Unknown Language Coding Problem

This is from the Daily Coding Problem email list. The owners of that list haven’t sent out a problem that caught my imagination in quite a while.

Daily Coding Problem: Problem #1553 [Hard]

This problem was asked by Airbnb.

You come across a dictionary of sorted words in a language you’ve never seen before. Write a program that returns the correct order of letters in this language.

For example, given ['xww', 'wxyz', 'wxyw', 'ywx', 'ywz'], you should return ['x', 'z', 'w', 'y'].


Github repo for my solution. Feel free to look it over, try it and email me (bediger8@gmail.com) if you notice anything.

Here’s how I solved this problem. My solution is idiosyncratic compared to the concise solutions from interview prep websites.

Analysis

I wrote a program that compares characters in adjacent pairs of words to determine lexical “less than” relationships between pairs of characters.
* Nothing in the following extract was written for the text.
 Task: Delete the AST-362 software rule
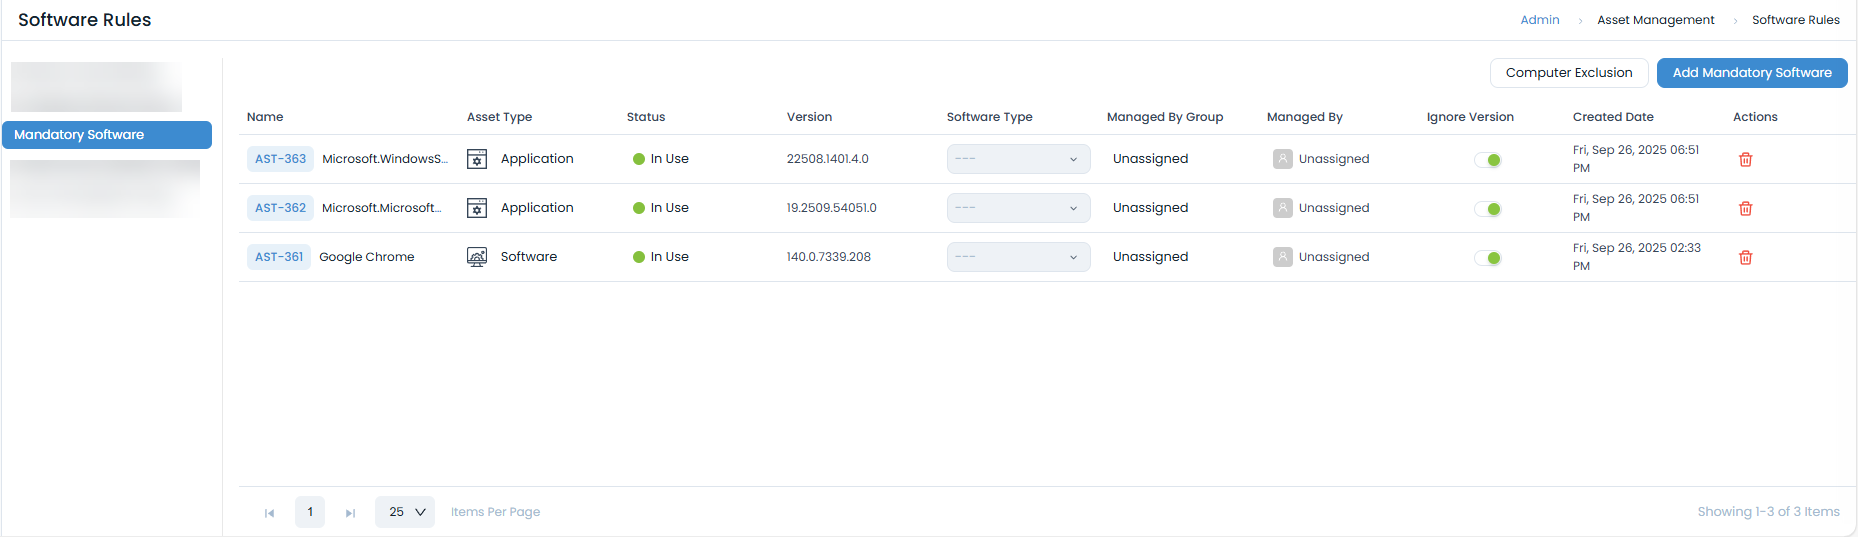coord(1745,209)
If the first character of an adjacent pair of words is different, unknown language letter word[n][0] is lexically less than unknown language letter word[n+1][0]. The initial letters of the sorted list of words have a “less than” relationship, but realistically not all letters in the list of words will appear at the beginning of a word. Perhaps the unknown language has some letters that never appear in the initial position. The letter ‘X’ is almost in this category for English.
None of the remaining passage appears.